* **WHAT YOU HAVE TO DO**
Across all entries below, how many lines include "computer"? Answer with the number alone.

(Saved data entries)

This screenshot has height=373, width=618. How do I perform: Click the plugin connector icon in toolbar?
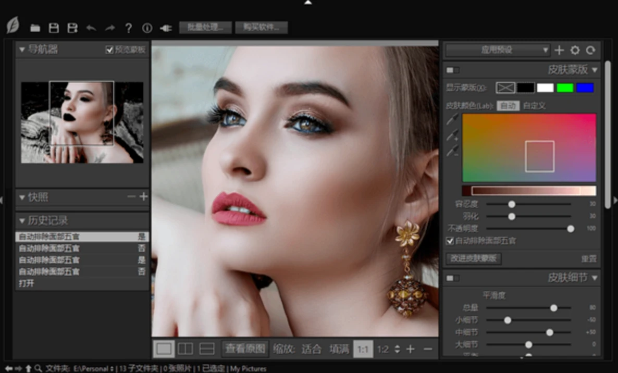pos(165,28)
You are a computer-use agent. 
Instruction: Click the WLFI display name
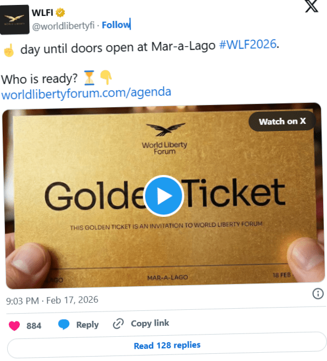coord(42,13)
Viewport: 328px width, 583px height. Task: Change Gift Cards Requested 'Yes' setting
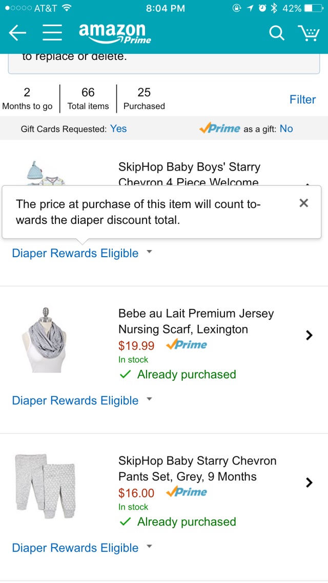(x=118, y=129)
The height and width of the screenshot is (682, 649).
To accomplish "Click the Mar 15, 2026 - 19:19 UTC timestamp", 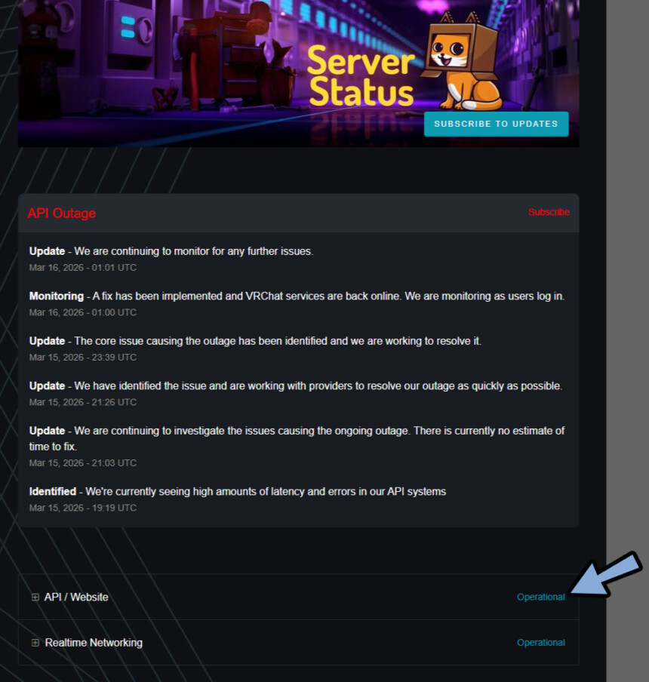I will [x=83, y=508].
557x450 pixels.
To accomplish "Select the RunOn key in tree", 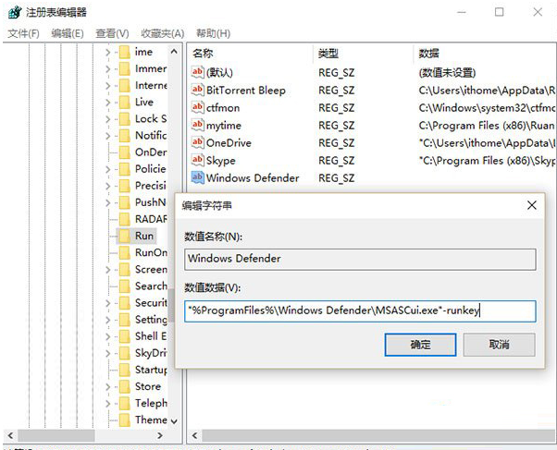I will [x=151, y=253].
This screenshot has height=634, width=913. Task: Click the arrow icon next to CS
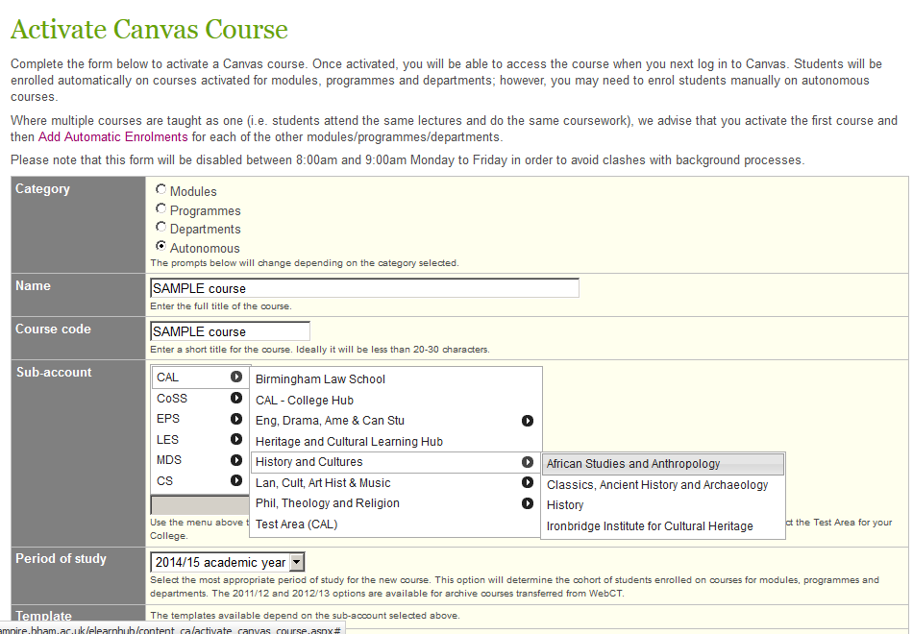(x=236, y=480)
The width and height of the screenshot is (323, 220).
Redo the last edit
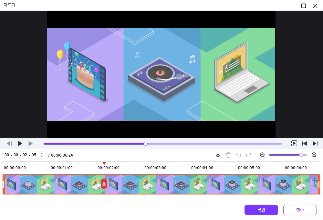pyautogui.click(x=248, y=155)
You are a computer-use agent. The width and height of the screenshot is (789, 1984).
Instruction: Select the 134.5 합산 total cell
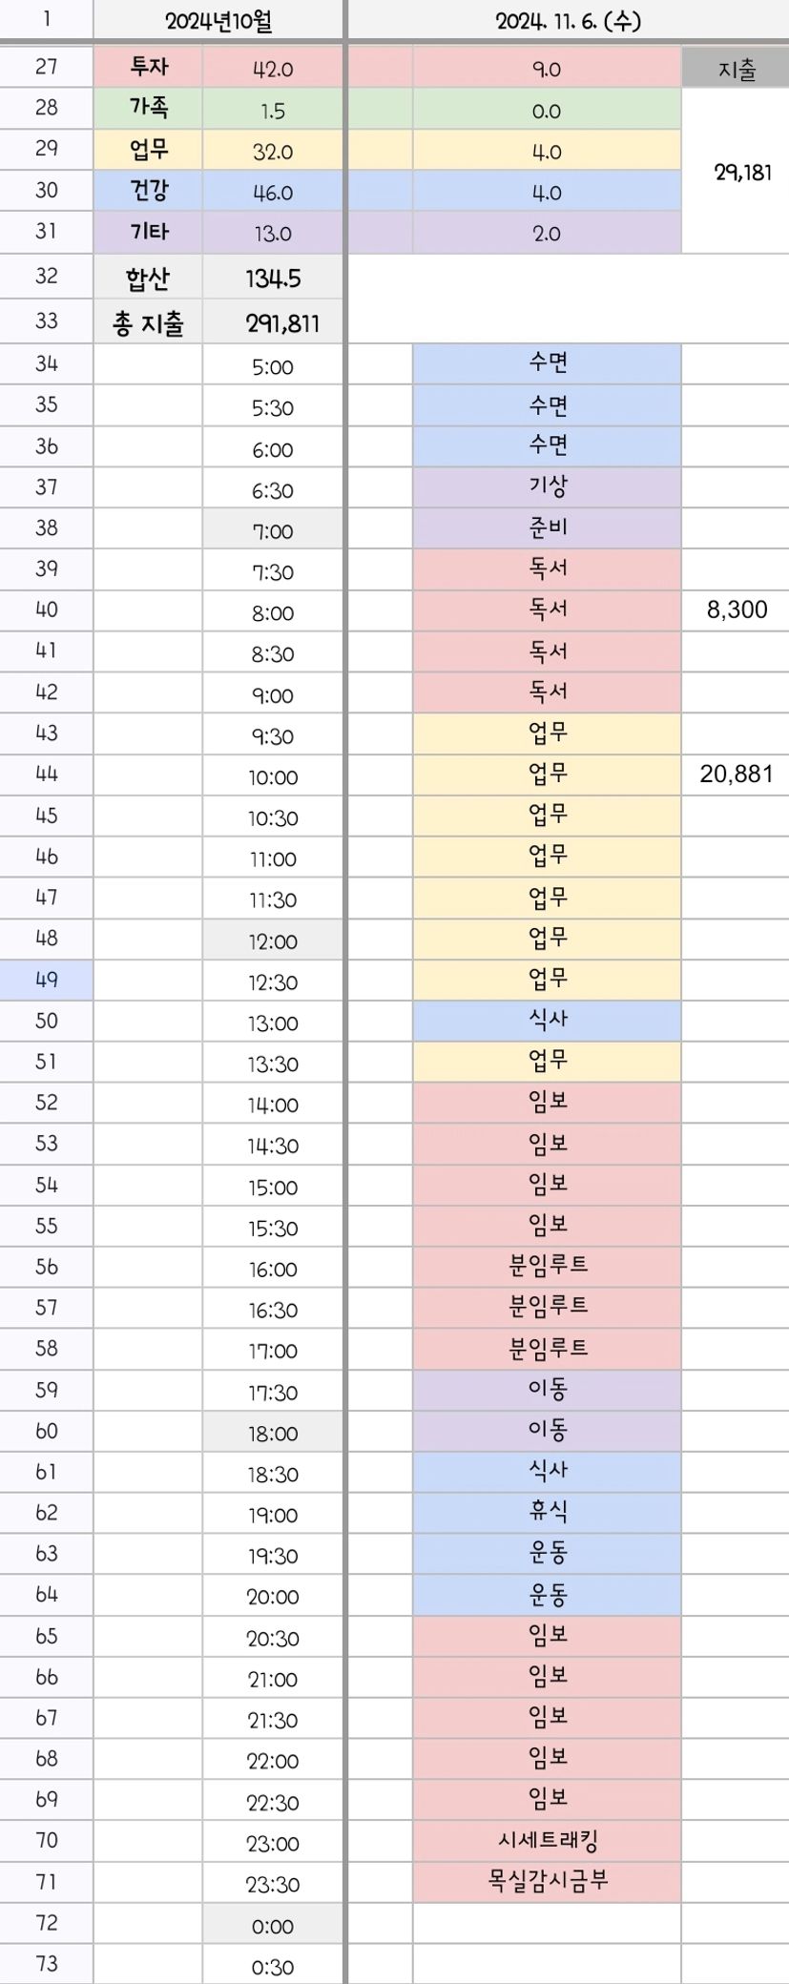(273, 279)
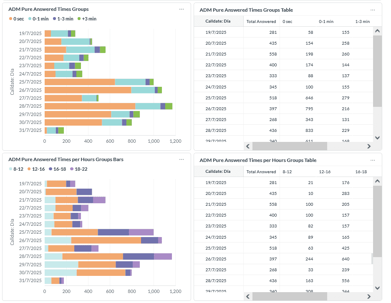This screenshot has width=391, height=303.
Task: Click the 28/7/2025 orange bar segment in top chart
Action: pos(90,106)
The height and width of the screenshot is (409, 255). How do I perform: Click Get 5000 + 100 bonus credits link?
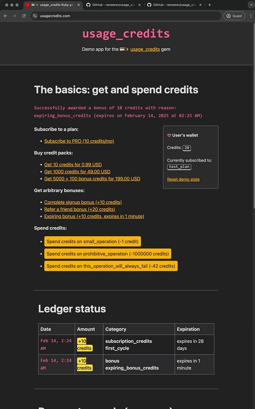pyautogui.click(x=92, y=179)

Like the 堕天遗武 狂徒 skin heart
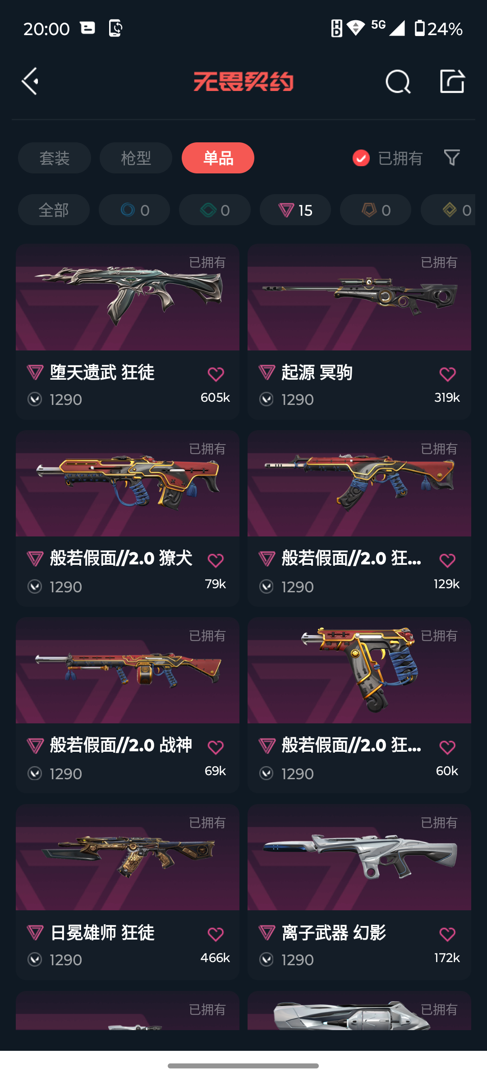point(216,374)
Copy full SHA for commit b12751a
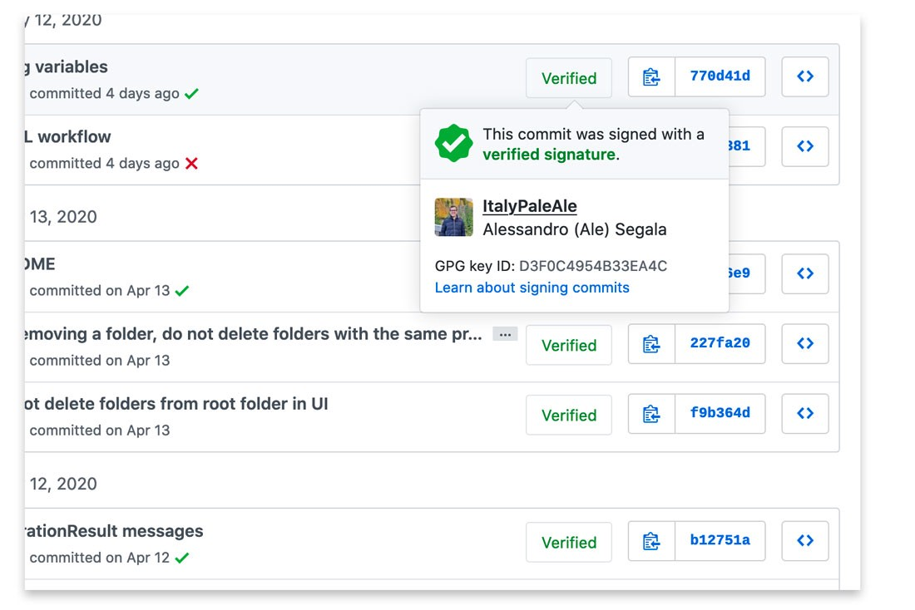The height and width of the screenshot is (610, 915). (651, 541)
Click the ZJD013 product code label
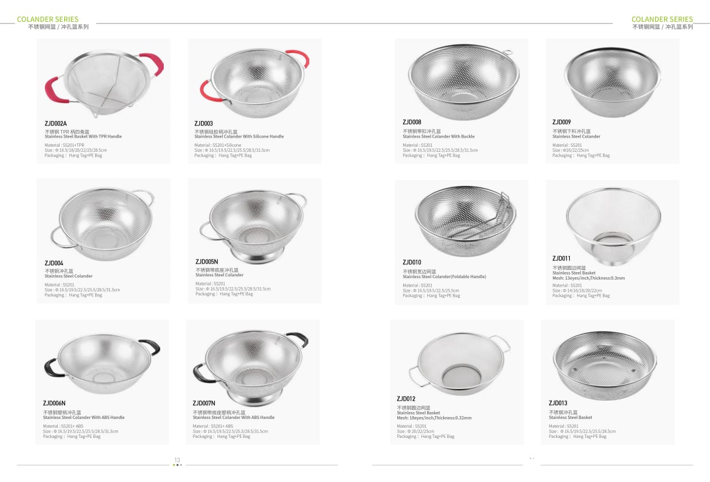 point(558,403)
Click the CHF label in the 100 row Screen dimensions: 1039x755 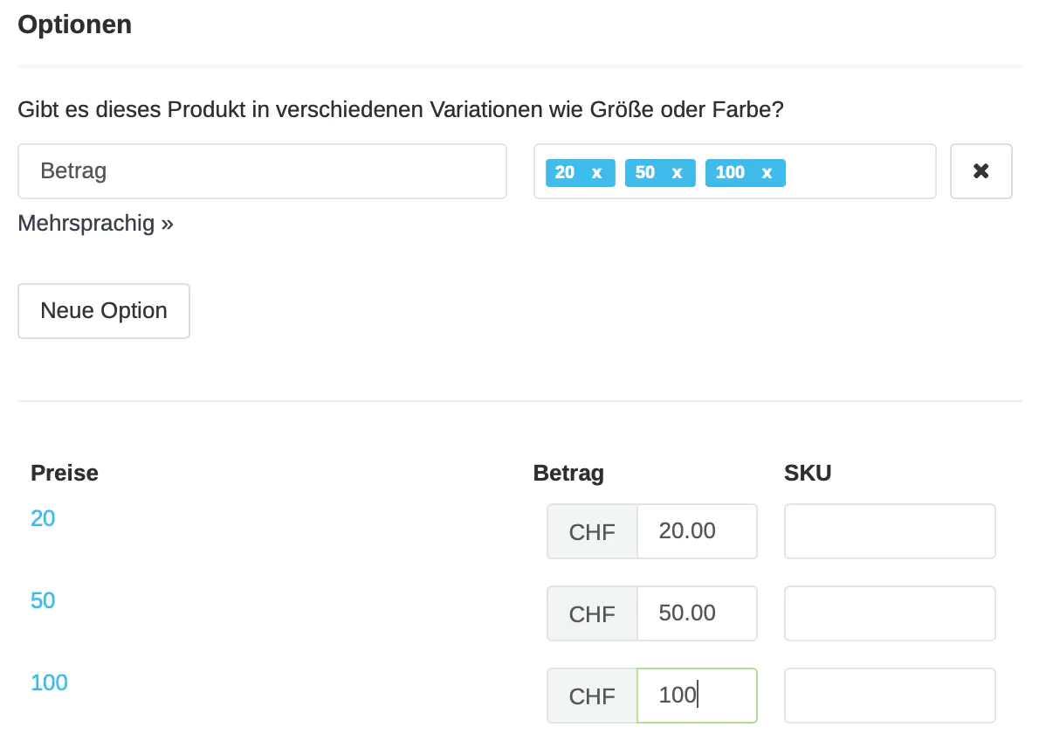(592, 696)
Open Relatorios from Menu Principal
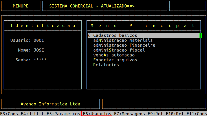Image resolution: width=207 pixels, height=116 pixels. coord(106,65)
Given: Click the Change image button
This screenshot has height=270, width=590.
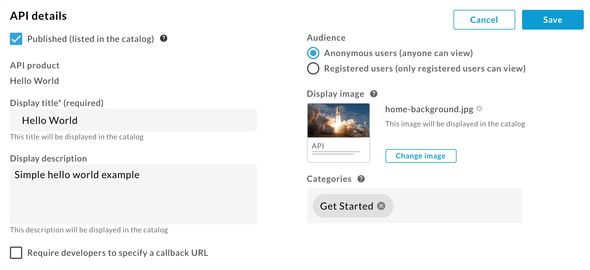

* **SOLUTION FOR THIS EXERCISE**
2